In: Statistics and Probability
1. What is a Sampling Distribution?
2. How is a Sampling Distribution created?
3. Explain the Central Limit Theorem in terms of having a normal Sampling Distribution.
4. Why is having a normal Sampling Distribution important?
5. How do we calculate the mean for a Sampling Distribution?
6. How do we calculate the standard deviation for a Sampling Distribution?
7. How is the mean and standard deviation for a Sampling Distribution affected as the sample size increases?
8. How do we determine if an outcome is unusual using z-scores or using probability?
9. What is a standard normal distribution and how is it used?
1. When a sample is taken from a population, the sample information can be used to infer things about the population. A population quantity could be it's mean or variance. If we were to keep taking samples from the same distribution and keep calculating the mean and variance of the sample, we would find that the mean and variance results form distributions as well.
2. The distributions of the sample mean and variance are called sampling distributions. They are used to construct confidence intervals and carry out hypothesis tests.
3. The central limit theorem is used to obtain the distribution of the sample mean.

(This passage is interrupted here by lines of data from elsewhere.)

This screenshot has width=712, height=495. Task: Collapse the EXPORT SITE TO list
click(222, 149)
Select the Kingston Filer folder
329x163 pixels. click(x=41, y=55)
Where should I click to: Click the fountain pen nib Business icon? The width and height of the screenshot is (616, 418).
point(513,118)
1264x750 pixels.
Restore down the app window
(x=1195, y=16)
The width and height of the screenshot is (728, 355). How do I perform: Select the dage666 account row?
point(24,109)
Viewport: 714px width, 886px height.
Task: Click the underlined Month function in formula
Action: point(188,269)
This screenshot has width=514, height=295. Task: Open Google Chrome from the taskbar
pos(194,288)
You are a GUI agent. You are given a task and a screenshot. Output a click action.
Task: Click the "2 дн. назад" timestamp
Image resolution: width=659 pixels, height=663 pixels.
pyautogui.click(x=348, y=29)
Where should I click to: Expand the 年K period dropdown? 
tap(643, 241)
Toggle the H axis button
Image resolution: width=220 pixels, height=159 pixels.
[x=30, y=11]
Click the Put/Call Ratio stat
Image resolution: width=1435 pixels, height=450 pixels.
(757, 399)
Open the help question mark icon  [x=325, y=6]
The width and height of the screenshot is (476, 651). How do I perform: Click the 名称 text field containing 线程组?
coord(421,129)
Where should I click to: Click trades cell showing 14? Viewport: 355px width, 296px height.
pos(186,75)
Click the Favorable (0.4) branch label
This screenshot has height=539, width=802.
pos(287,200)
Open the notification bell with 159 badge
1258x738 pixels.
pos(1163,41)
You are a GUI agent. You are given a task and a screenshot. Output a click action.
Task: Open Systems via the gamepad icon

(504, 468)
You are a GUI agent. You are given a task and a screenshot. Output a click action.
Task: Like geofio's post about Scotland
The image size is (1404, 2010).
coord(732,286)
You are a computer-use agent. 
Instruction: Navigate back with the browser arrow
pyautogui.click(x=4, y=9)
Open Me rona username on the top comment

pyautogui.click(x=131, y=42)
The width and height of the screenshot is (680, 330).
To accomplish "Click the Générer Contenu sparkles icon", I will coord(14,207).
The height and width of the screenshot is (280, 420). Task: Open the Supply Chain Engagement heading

Due to the central limit theorem, inference concerning a population mean can be considered (Normal) without specifying the form of the population, provided the sample size is large enough.
5 . Mean of a sampling distribution: sum of all the variables/total no of variables
6. Variance = S^2 (calculated again like the sample variance, it is an unbiased estimator of the population variance)
8. The z-score should lie between -3 to +3. So if the z score of a variable does not lie within the given interval we will know that it is unusual.